We believe that a power sharing arrangement will prevail for the short and possibly medium-term, but not in the long-term. If a succession struggle were to emerge, it is unlikely to turn violent or result in any kind of protracted internal conflict. Our expectation is that Mr. Kim will indeed be the next leader of North Korea, he will successfully consolidate his power over a period of several years, and, regrettably, the hard line dictatorship that has prevailed over North Korea since the end of the Korean War is likely to continue for a long time to come.

North Korea will in all likelihood continue to act as if it were a bellicose teenager, throwing temper tantrums (particularly when it craves attention) and taking provocative actions in the coming months, but having previously prompted South Korea to draw a line in the sand (the result of the Cheonan submarine incident and shelling of Yeonpyeong Island last year), we do not expect North Korea to deliberately test South Korean intentions -- particularly as the South will be on a heightened state of alert for many months to come. Over the next year we can expect a lot of sabre rattling and posturing from the North as the new regime attempts to bolster its domestic credibility. We may witness an artillery fusillade, the test firing of yet another long-range ballistic missile, or even another nuclear test. However, a Korean war in 2012 seems rather unlikely.

Even so, it is useful to consider how such a conflict could unfold. This essay will address four possible scenarios of a future conflict on the Korean peninsula. For each scenario we contemplate North Korea's probable strategy, the reaction of the international community, and the likely outcome of the conflict.
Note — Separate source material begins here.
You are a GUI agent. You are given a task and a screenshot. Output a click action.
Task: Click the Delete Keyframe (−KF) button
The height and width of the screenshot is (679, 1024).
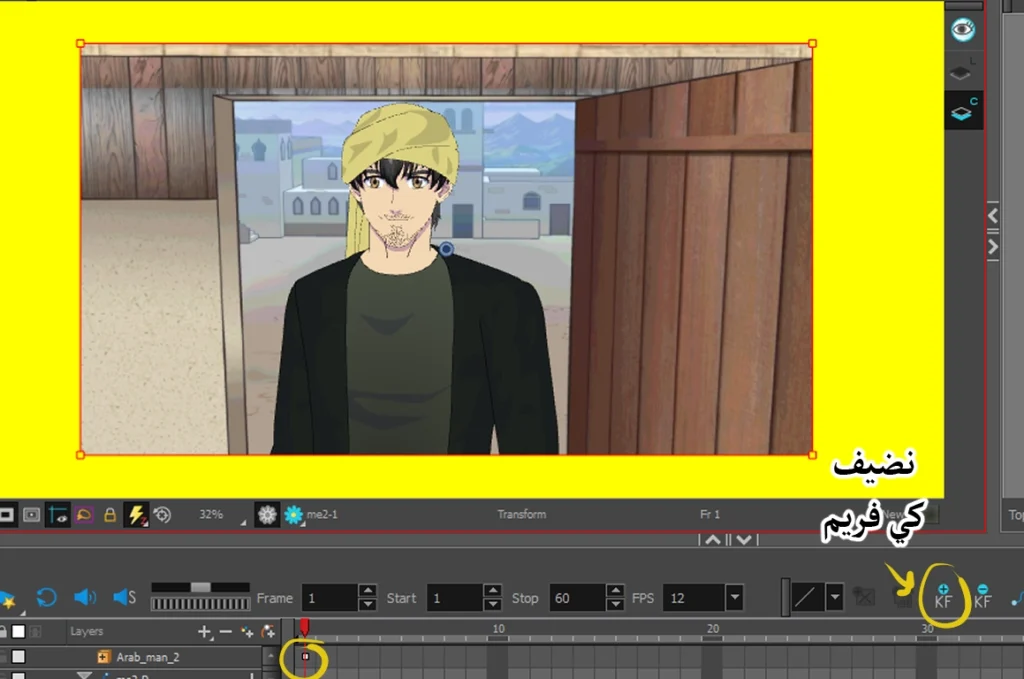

Scenario 1: A Spiral Towards Victory

North Korea takes one or more actions to provoke the South in order to reinforce support at home or gain a diplomatic concession. The South then predictably retaliates and events quickly spiral out of control into war. The world quickly rallies behind the South and severely sanctions Pyongyang. The U.S. and its Western allies quickly send additional troops to reinforce the South, devastating the North's military from the air and sea. Once ground forces are in place, the Coalition starts to reverse the North's gains, bringing the war into the North and to Pyongyang itself. China, largely acquiesces to this, silently pleased with the outcome. South Korea quickly consolidates political control over the North. The war is bloody, but major fighting ends after several months and the South begins rebuilding the North.

Although the North has an impressive number of men under arms (nearly 1 million in total), its technology and equipment is outdated and deteriorating. North Korea has few friends in the world while the South has few enemies. China trades more with the South than the North, and when pushed, will likely favor Seoul over Pyongyang -- particularly when it becomes clear the South will prevail. While China would not like the idea of having a U.S. ally on its southern border, it would undoubtedly prefer this to its bellicose, unpredictable and dangerous current neighbor.

This scenario appears to be the most plausible, but also has the best outcome. The following three scenarios, though less plausible, portray a more troubling depiction of events.

Scenario 2: A North Korean Blitz

Pyongyang attempts to replay its first invasion of South Korea by conducting a lighting quick surprise assault. In 1950, North Korea's surprise invasion of the South quickly pushed U.S. and South Korean forces into the Pusan perimeter at the southeastern corner of the country. In the space of a couple of months, North Korea had seized control over the vast majority of the peninsula.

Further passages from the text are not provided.